Amy Sisson (VOYA, February 2008 (Vol. 30, No. 6))
In some ways, it seems as though this collection tries to be all anthologies to all audiences. The subtitle and inside blurb hint at cutting-edge SF, while the authors comprise a veritable who's who of the genre's more literary writers. But the book's unspoken promise is the least fulfilled: Although there is no overt mention that this book is aimed at young adult readers, almost every story features a teen protagonist, suggesting that contributors were asked to tailor stories to that market. Not surprisingly, the book's success is mixed. Several stories, including Repair Kit by Stephen Baxter, merely rehash old pulp devices rather than skirt the cutting edge. Kelly Link's The Surfer is beautifully written, but the inclusion of aliens detracts from the brilliant characterization and otherwise compelling plot.

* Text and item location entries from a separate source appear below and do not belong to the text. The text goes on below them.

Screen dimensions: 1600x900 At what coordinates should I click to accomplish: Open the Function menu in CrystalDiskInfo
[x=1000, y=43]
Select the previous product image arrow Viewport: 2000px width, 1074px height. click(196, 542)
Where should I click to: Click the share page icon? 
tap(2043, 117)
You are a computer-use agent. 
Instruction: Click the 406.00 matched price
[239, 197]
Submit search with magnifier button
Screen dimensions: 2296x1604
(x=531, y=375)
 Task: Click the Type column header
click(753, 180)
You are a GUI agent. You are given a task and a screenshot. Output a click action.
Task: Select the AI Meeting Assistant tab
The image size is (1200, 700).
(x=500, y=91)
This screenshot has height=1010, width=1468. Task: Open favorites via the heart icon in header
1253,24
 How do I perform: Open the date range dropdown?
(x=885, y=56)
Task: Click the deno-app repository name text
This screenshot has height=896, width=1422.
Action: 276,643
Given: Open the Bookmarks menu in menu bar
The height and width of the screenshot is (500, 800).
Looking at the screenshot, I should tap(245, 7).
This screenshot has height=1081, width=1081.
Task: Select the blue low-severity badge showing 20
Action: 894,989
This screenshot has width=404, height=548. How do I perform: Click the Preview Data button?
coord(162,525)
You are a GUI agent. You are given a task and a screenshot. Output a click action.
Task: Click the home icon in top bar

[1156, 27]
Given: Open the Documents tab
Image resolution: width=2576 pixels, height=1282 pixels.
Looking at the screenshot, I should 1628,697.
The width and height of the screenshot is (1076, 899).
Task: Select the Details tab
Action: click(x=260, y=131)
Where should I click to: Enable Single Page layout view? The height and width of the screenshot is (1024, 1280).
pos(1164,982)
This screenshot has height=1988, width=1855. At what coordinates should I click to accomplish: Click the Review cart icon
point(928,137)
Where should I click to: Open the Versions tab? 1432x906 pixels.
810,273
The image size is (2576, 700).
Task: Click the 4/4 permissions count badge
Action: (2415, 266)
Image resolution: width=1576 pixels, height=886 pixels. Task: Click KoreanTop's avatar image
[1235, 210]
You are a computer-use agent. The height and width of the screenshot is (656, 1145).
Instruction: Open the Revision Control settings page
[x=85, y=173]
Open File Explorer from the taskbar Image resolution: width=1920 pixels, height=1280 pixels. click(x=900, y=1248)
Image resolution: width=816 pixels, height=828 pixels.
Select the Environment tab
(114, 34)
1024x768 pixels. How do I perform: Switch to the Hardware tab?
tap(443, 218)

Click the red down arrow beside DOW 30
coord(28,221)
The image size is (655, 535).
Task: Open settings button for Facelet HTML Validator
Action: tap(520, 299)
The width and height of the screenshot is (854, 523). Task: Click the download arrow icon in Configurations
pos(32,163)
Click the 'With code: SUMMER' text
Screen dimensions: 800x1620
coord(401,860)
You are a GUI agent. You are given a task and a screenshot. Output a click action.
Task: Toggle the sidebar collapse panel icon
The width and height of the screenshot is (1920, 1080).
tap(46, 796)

The format of Neil Gaiman's Orange, consisting only of answers to interview questions, is so well executed that it transcends gimmickry, but the throwaway plot drags the story back down. A few stories should specifically appeal to teen readers, such as The Star Surgeon's Apprentice by Alistair Reynolds, which includes action, moral dilemmas, and a fresh take on pirates. Similarly Anda's Game by Cory Doctorow updates Ender's Game for today's online gamers. Most pieces, however, are simply not knock-'em-dead YA material. Although libraries should purchase this anthology, the young adult section might not be the best place to shelve it. VOYA CODES: 3Q 3P S A/YA (Readable without serious defects; Will appeal with pushing; Senior High, defined as grades 10 to 12; Adult-marketed book recommended for Young Adults). 2008, Viking, 530p., $19.99. Ages 15 to Adult.